Quantum-Based Self-Attention Mechanism for Hardware-Aware Differentiable Quantum Architecture Search
Yuxiang Liu, Sixuan Li, Fanxu Meng, Zaichen Zhang, Xutao Yu
TL;DR
The paper tackles automated design of parameterized quantum circuits under NISQ hardware noise by introducing QBSA-DQAS, a quantum-native self-attention mechanism integrated into differentiable quantum architecture search with hardware-aware multi-objective optimization. It replaces classical similarity with quantum-derived attention, optimizes for noisy expressibility and Probability of Successful Trials, and applies a post-search circuit simplification to yield compact, hardware-ready PQCs.
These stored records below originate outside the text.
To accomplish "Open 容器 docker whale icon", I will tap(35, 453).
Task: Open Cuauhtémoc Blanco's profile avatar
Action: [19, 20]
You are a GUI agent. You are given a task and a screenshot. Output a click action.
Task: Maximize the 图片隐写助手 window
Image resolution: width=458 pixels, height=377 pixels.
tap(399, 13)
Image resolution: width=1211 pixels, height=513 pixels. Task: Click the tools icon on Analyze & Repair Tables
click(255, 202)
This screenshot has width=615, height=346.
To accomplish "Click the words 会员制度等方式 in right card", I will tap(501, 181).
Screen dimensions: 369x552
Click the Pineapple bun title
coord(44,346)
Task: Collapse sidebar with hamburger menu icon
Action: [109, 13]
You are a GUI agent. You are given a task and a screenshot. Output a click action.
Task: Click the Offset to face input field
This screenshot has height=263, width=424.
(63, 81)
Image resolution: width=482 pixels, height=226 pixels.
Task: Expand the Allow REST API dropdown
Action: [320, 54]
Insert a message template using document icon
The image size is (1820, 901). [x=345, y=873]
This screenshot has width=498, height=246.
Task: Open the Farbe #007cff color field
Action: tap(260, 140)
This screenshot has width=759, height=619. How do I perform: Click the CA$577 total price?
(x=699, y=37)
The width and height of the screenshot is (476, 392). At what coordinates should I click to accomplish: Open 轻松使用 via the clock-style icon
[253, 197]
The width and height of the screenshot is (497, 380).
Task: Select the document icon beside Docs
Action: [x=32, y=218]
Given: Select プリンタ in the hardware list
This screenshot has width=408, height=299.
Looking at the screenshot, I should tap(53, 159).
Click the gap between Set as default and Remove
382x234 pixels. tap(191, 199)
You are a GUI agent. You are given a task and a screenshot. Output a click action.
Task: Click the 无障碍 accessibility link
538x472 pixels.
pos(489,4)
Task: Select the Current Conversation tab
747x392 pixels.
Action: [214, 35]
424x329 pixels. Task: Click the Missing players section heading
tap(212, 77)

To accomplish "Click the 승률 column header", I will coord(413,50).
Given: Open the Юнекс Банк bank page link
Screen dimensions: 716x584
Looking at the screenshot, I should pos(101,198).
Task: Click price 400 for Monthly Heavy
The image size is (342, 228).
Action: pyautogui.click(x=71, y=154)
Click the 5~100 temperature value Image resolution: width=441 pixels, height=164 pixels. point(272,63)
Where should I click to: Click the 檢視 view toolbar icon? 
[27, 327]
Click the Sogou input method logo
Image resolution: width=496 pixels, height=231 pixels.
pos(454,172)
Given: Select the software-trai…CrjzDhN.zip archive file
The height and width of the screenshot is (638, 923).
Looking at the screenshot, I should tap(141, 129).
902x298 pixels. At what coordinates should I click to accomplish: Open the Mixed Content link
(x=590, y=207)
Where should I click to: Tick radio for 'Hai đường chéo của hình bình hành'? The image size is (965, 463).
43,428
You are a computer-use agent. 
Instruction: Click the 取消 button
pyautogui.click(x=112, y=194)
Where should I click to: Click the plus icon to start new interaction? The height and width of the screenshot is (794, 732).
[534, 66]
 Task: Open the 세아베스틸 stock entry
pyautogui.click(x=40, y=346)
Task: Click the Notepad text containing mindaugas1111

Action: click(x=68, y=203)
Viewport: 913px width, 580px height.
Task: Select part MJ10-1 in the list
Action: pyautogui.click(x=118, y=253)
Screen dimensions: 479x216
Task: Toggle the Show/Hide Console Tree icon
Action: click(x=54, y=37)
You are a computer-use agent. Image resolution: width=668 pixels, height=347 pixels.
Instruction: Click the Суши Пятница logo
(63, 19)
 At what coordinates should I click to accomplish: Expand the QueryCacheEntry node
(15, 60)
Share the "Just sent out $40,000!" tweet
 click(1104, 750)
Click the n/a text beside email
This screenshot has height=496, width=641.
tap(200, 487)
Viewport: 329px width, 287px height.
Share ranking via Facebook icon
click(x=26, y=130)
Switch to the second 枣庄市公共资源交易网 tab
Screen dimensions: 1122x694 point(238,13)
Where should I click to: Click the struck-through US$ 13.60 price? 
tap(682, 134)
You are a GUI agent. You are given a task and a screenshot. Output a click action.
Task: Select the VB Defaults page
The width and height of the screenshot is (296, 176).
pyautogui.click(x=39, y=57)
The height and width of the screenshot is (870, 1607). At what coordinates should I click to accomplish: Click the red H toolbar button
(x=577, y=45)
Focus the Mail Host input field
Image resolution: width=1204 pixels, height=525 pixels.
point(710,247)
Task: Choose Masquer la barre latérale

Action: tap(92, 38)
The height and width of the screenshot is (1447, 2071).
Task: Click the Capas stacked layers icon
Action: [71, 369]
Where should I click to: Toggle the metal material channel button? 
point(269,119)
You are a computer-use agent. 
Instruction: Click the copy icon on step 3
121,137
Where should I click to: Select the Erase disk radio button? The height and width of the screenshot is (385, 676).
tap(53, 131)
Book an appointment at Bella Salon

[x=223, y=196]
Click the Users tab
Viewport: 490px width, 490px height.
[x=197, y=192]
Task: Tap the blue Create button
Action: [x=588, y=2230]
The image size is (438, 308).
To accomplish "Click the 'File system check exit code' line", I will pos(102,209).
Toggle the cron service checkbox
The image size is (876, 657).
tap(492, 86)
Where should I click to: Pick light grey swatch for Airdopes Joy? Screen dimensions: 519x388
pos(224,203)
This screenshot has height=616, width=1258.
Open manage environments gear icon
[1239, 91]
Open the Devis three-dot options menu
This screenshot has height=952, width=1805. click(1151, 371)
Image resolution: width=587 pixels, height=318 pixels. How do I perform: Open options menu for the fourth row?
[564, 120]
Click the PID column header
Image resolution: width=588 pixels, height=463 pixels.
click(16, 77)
Empirical validation across VQE tasks and large-scale Wireless Sensor Networks demonstrates higher accuracy in noiseless and noisy settings and substantial energy savings, showing the method's robustness and practical relevance for near-term quantum devices. The framework offers a scalable, transferable approach to quantum architecture search across domains and lays groundwork for broader generalization studies.
Abstract
The automated design of parameterized quantum circuits for variational algorithms in the NISQ era faces a fundamental limitation, as conventional differentiable architecture search relies on classical models that fail to adequately represent quantum gate interactions under hardware noise. We introduce the Quantum-Based Self-Attention for Differentiable Quantum Architecture Search (QBSA-DQAS), a meta-learning framework featuring quantum-based self-attention and hardware-aware multi-objective search. The framework employs a two-stage quantum self-attention module that computes contextual dependencies by mapping architectural parameters through parameterized quantum circuits, replacing classical similarity metrics with quantum-derived attention scores, then applies position-wise quantum transformations for feature enrichment. Architecture search is guided by a task-agnostic multi-objective function jointly optimizing noisy expressibility and Probability of Successful Trials (PST). A post-search optimization stage applies gate commutation, fusion, and elimination to reduce circuit complexity. Experimental validation demonstrates superior performance on VQE tasks and large-scale Wireless Sensor Networks. For VQE on H$_2$, QBSA-DQAS achieves 0.9 accuracy compared to 0.89 for standard DQAS. Post-search optimization reduces discovered circuit complexity by up to 44% in gate count and 47% in depth without accuracy degradation. The framework maintains robust performance across three molecules and five IBM quantum hardware noise models. For WSN routing, discovered circuits achieve 8.6% energy reduction versus QAOA and 40.7% versus classical greedy methods, establishing the effectiveness of quantum-native architecture search for NISQ applications.